The Leafs didn't take long to find a new goalie after Curtis Joseph's announcement that he would be signing with Detroit.

After a late Tuesday morning declaration from Joseph, Toronto staged its own press conference a few hours later to introduce Ed Belfour as the team's new goalkeeper, a move that gives the Leafs a proven puck-stopper with championship experience.

The 14-year NHL veteran spent the last five seasons in Dallas, including the 1998-99 campaign when the Stars won their first Stanley Cup. In addition to that most obvious difference in accomplishments between the two goalies, Belfour also won the Vezina Trophy in 1991 and 1993 and was named to the NHL First All-Star Team in each of those years. He was also a Second Team All-Star in 1995 and played in the NHL All-Star Game five times, most recently in 1999.

Ed Belfour is one of the most accomplished goalies in the NHL.
(Credit: AllSport)
Canadian fans will also remember the goalie known as "The Eagle" as a member of the gold-medal winning 2002 Olympic Team under bench boss Pat Quinn, a stint that may have paved the way for his landing in Toronto.

Now 37, Belfour had some tough times in his final year in Dallas and it became clear that the Stars were going to stick with Marty Turco as their top goalie.
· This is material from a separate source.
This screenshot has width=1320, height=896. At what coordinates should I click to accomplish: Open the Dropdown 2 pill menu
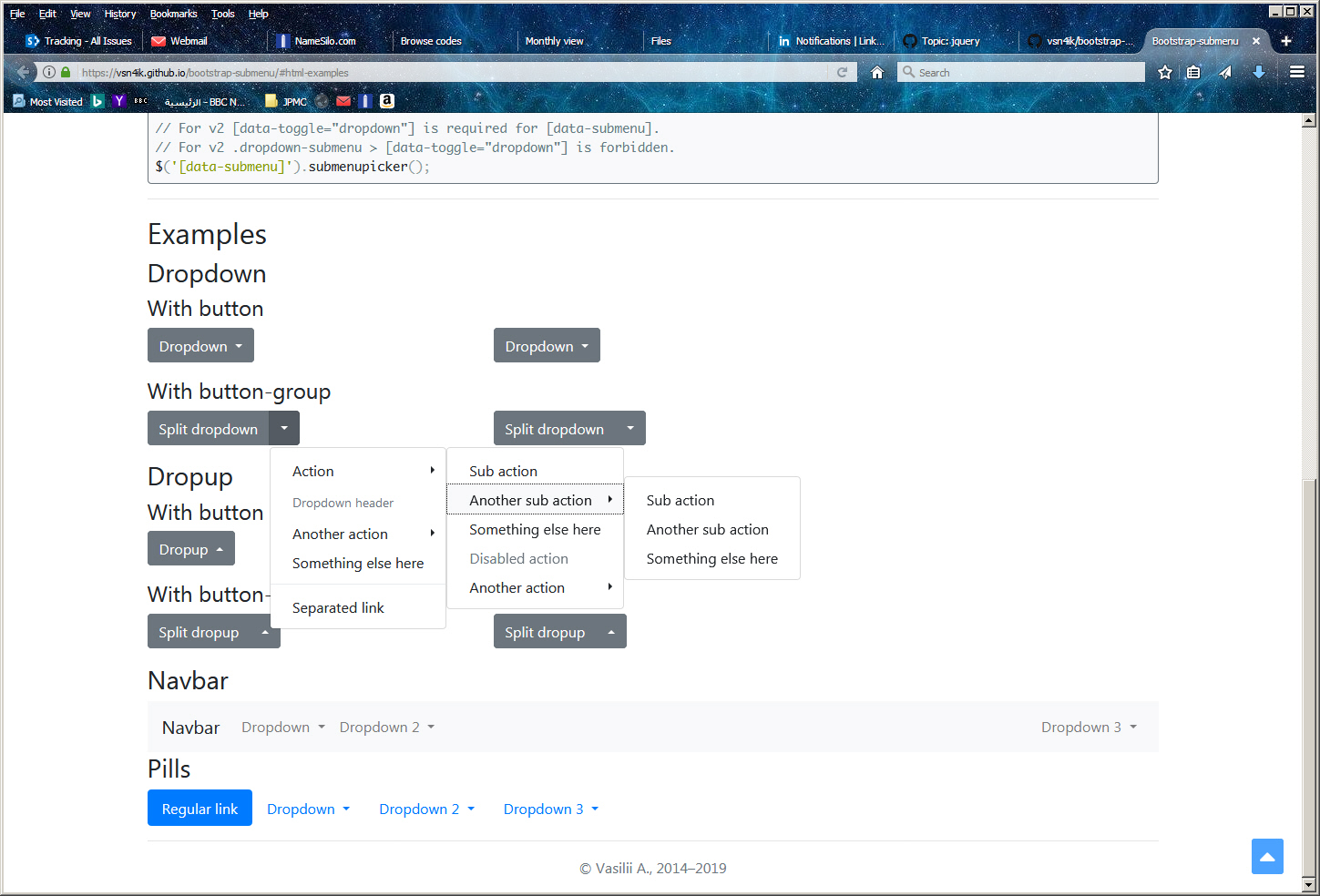[426, 809]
"One thing about Ed is he loves a challenge," his agent Ron Salcer told the Dallas Morning News. "Things didn't end in Dallas as he would have liked them to and he wants to show everybody he's still one of the top calibre goalies."

What he can also show is a new wedding ring as the Manitoba native tied the knot in June. That might placate the notoriously feisty Belfour and be a good thing for the Leafs.
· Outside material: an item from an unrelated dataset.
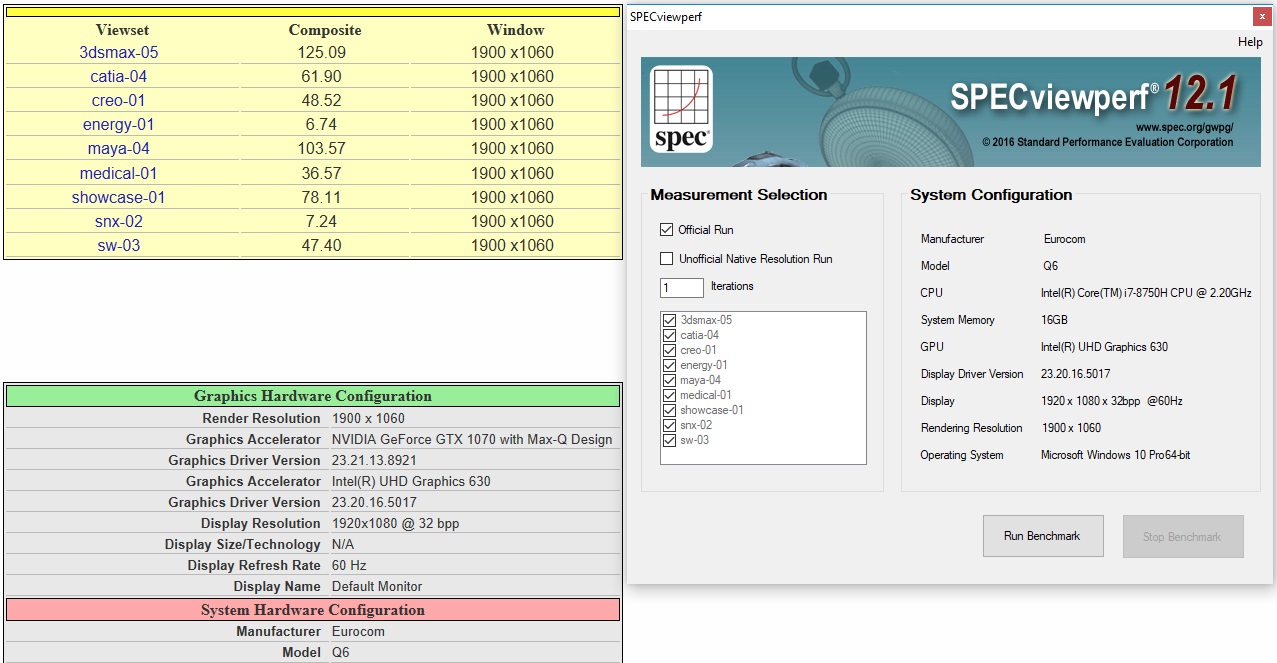
Task: Toggle the maya-04 viewset checkbox
Action: click(670, 380)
The terms of his contract are obviously agreeable to Toronto and give some insight into other moves in the short and long term.

Belfour's two-year deal is certainly for less money than what would have been offered to Joseph so the Leafs should have some extra cabbage to direct at upgrading their blueline or forward corps. The length of the deal, and perhaps the unwillingness of the club to offer Joseph his much sought after four-year pact, suggests that Toronto may think enough of its young goalie prospects Mikael Tellqvist and Sebastien Centomo to believe that one might be ready to step up into a starter's role in the next few years.

For the present the Leafs are mostly thinking about now. And now they have a qualified goalie that will turn dog whistles into eagle calls at Air Canada Centre.